A federal court in Washington, DC, Thursday deferred to the Interior Department’s interpretation of which costs can be deducted when producers calculate royalties owed for the production of natural gas on federal lands.
The case involved a dispute between Devon Energy Corp. and Interior over the extent of the deductions that the independent producer could take for coalbed methane production in the Powder River Basin in Wyoming. Oklahoma City, OK-based Devon interpreted the allowable deductions to include the costs for dehydrating and compressing coalbed methane as part of its transportation costs.
Interior convened a royalty policy board in November 1995 to settle the matter, but it only intensified the dispute. Devon said the board’s guidance permitted it to deduct the costs of dehydration and compression, provided they were incurred after the gas reached the central delivery point (CDP) and were necessary for transportation. Interior countered that the board’s conclusions were ambiguous and, if interpreted as Devon viewed them, erroneous. The ruling was upheld by Interior in 2003, which prompted Devon to seek relief in the courts.

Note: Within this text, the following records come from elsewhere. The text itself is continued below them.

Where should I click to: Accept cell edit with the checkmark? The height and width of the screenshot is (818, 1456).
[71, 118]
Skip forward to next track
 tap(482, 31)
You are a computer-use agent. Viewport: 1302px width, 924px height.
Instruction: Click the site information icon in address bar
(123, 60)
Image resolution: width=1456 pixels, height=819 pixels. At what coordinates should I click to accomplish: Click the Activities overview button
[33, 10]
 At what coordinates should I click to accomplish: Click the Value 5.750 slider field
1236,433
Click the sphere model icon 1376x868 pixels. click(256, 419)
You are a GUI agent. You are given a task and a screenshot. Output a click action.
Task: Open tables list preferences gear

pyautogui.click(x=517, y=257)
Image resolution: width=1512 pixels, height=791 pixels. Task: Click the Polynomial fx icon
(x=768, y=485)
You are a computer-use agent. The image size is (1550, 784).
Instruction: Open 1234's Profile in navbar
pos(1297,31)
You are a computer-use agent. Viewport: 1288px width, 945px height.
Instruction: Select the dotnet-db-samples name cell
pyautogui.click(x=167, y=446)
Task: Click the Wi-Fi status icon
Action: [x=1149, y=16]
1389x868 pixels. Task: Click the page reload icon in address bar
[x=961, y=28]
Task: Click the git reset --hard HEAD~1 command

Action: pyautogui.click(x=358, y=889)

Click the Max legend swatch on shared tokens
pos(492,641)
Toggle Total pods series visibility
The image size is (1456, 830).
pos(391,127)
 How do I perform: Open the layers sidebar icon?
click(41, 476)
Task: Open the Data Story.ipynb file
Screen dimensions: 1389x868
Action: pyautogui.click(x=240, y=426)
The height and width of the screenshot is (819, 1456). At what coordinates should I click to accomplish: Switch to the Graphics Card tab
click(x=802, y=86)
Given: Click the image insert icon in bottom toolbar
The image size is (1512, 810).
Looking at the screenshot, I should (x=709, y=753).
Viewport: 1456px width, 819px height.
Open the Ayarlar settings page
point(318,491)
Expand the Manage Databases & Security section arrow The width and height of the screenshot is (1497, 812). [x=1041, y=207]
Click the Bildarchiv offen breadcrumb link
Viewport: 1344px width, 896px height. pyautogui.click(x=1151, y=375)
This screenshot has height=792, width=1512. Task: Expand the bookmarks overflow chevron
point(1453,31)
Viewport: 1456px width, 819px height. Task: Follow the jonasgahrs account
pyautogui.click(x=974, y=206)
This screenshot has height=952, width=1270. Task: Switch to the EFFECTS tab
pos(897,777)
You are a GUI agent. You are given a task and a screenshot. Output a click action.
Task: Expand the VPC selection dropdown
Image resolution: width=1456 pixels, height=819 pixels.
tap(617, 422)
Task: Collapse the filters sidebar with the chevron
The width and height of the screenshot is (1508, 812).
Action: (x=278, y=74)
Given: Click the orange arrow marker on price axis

“Devon…claims that disallowing the post-CDP deductions for dehydration and compression costs is an unreasonable reading of the marketable condition regulation, and hence ‘arbitrary, capricious, an abuse of discretion or otherwise not in accordance with law.’ However, the judicial standard of reviewing with deference [to] an agency’s interpretation of its own regulations prevents overturning” Interior’s decision, said U.S. District Court Judge Louis F. Oberdorfer.
The court granted Interior’s cross-motion for summary judgment, while denying Devon Energy’s plea for summary judgment.